Imagine smart buildings in smart cities with sensors and systems streaming data into the cloud via intelligent gateways capable of performing edge analytics. Everything's online and everything is connected.
Well, that dream is getting ever closer to reality. In January 2013, Glasgow won 'smart city' funding and has taken the view that an open data source will spark innovation that will build more integrated systems for the city in future. We're providing analytics to the Glasgow Life team including participation at Commonwealth sites.
Cascade3d® is also involved with Intel's European Ignition Lab. They have been helping us to use IoT to connect elderly and vulnerable people to their families, health and social care workers, emergency services and each other to create a smarter safer world for us all with our Connected Care platform.
What is a Smart City?
The term Smart City can mean different things to different people, but broadly speaking it involves the use of ICT and IoT to manage a city's assets and infrastructure, things like schools and libraries, traffic and transportation systems, hospitals, water and waste.

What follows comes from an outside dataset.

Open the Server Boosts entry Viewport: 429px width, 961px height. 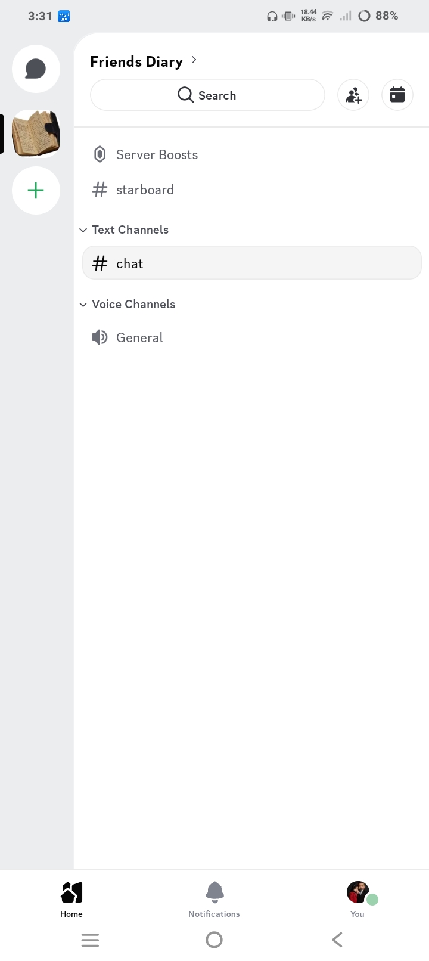coord(251,154)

Smart city technology allows the local council to monitor what is happening in the city (often in real time), and make smart decisions about the best use of resources to enable a better quality of life.

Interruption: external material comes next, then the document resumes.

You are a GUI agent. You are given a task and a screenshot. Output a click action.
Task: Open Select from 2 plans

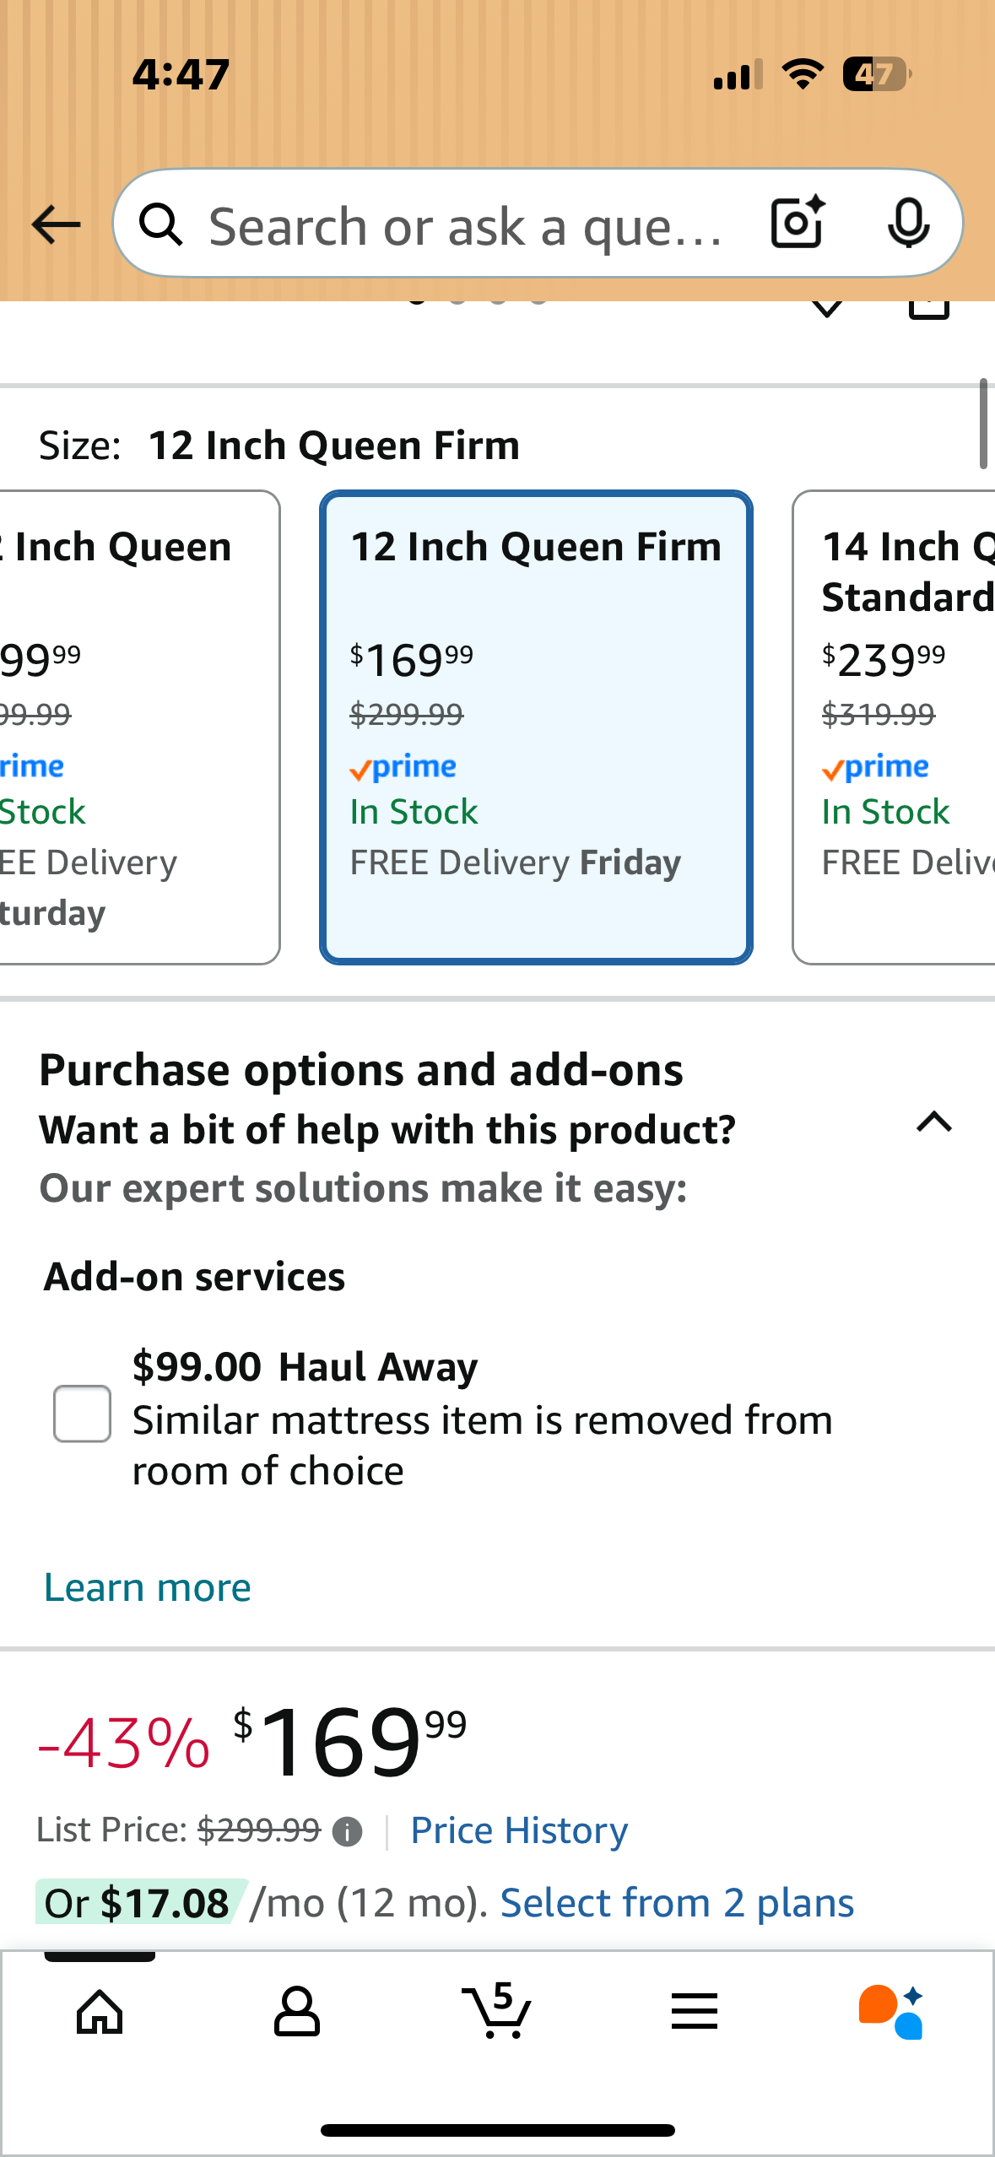coord(677,1903)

It's also about businesses working in a different way so, for example, as well as monitoring traffic and public transport to enable a faster journey across the city to work, IoT could also be used to turn that traditional model on its head and facilitate more effective home/hub working.
How do you create a Smart City?
A smart city requires a partnership between local communities, businesses and Government. Recently we took part in the India Connected Mission to Delhi, Pune and Kochi. The Indian smart cities market is immense with £24 billion investment expected across 100 cities over the next five to seven years.
The UK Department for Business, Innovation and Skills believes that there are six key requirements for a successful smart city:
a modern digital infrastructure, combined with a secure but open access approach to data, which enables citizens to access the information they need, when they need it
using management information to provide a coherent service, rather than operating in silos (for example, when someone changes their address), and offering internet service delivery where possible and appropriate
an intelligent physical infrastructure (via the Internet of Things), to enable providers to manage service delivery on a daily basis and to inform strategic investment (for example, whether public transport is adequate to cope with rush hour peaks)
an openness to learn from others and experiment with new approaches and new business models
transparency of outcomes/performance, for example, city service dashboards to enable citizens to compare and challenge performance, establishment by establishment and borough by borough
leadership with a clear and consistent vision of what the future city will offer its people, with a commitment to deliver the necessary change to improve the quality of life of all its citizens by anticipating their needs and meeting them.
Smart Cities are an incredible development and we are very excited to be part of this amazing journey.